Since this points to the executeCommandLine being the culprit I enabled debug logging for org.eclipse.smarthome.io.net.exec
And added logging statements to my rules that use it.
Today I noticed that one thread was locked again and checked the logs. This is what it normally looks like:
2019-01-09 16:20:38.031 [INFO ] [marthome.model.script.security.rules] - Checking locks
2019-01-09 16:20:38.042 [DEBUG] [lipse.smarthome.io.net.exec.ExecUtil] - executed commandLine 'verisure@@state'
2019-01-09 16:20:42.826 [DEBUG] [lipse.smarthome.io.net.exec.ExecUtil] - exit code '0', result '{"2AQU S2N3":"LOCKED","2AYG XH5E":"LOCKED"}'
2019-01-09 16:20:42.902 [INFO ] [marthome.model.script.security.rules] - Checking locks - Done
And this is when it failed:
2019-01-09 16:25:38.028 [INFO ] [marthome.model.script.security.rules] - Checking locks
2019-01-09 16:25:38.037 [DEBUG] [lipse.smarthome.io.net.exec.ExecUtil] - executed commandLine 'verisure@@state'
No error, but the method just never returns, and thus blocking the thread indefinetely.
This is the rule that faulted:
rule "Doorlocks periodic check"
when
Time cron "38 0/5 * * * ?" //or
//Item Test received command
then
logInfo("security.rules", "Checking locks")
val states = executeCommandLine("verisure@@state", 5000)
if (states === null || states == "") return;
lockLabels.forEach[label |
val rawState = transform('JSONPATH', "$.['" + label + "']", states)
val item = ScriptServiceUtil.getItemRegistry.getItem(transform("MAP", "verisure.map", label))
val state = switch (rawState) {
case 'LOCKED': ON
case 'UNLOCKED': OFF
}
item.postUpdate(state)
]
logInfo("security.rules", "Checking locks - Done")
end
I have a timeout at 5000ms, but this script never takes that long.
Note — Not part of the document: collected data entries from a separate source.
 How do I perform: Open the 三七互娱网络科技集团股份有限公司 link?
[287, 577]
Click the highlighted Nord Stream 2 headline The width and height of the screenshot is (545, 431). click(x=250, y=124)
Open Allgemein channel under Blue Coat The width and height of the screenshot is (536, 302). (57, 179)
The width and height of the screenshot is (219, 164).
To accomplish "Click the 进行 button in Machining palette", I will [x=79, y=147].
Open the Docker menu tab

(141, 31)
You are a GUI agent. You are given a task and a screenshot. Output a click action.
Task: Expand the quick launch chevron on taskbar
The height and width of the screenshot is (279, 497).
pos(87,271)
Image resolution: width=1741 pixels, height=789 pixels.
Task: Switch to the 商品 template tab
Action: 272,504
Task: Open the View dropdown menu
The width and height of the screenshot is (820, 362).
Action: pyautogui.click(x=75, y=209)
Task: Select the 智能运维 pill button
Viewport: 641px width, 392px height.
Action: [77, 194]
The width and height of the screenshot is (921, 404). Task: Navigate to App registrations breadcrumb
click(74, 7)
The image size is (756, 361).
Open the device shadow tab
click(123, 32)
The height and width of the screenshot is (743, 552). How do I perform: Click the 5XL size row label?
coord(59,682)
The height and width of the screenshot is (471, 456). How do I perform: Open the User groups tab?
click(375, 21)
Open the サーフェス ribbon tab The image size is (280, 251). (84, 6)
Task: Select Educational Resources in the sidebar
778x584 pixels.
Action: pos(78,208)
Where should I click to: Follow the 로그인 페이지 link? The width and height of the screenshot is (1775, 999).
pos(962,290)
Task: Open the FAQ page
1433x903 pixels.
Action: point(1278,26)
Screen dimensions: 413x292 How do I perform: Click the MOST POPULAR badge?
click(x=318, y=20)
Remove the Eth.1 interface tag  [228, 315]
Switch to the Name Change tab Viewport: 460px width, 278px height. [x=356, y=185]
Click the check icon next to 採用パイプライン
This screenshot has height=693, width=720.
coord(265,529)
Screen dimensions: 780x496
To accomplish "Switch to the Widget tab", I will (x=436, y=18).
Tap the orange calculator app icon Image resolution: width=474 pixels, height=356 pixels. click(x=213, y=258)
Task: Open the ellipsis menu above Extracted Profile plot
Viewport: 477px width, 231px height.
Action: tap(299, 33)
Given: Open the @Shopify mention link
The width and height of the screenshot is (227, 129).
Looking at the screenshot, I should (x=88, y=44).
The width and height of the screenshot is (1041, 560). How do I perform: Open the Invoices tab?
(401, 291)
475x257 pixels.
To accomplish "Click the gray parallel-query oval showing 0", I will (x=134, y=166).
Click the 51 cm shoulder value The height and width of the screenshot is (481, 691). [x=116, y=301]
I have another that sometimes takes too long, but then I still get a return value:
2019-01-09 16:28:19.096 [DEBUG] [lipse.smarthome.io.net.exec.ExecUtil] - exit code '143', result ''
Meaning that openhab kills the process if it takes too long, so that shouldn’t be the cause.
Any idea how I can continue investigating? I know that other users have had problems with cron rules suddenly stops triggering, perhaps this can be a possible cause?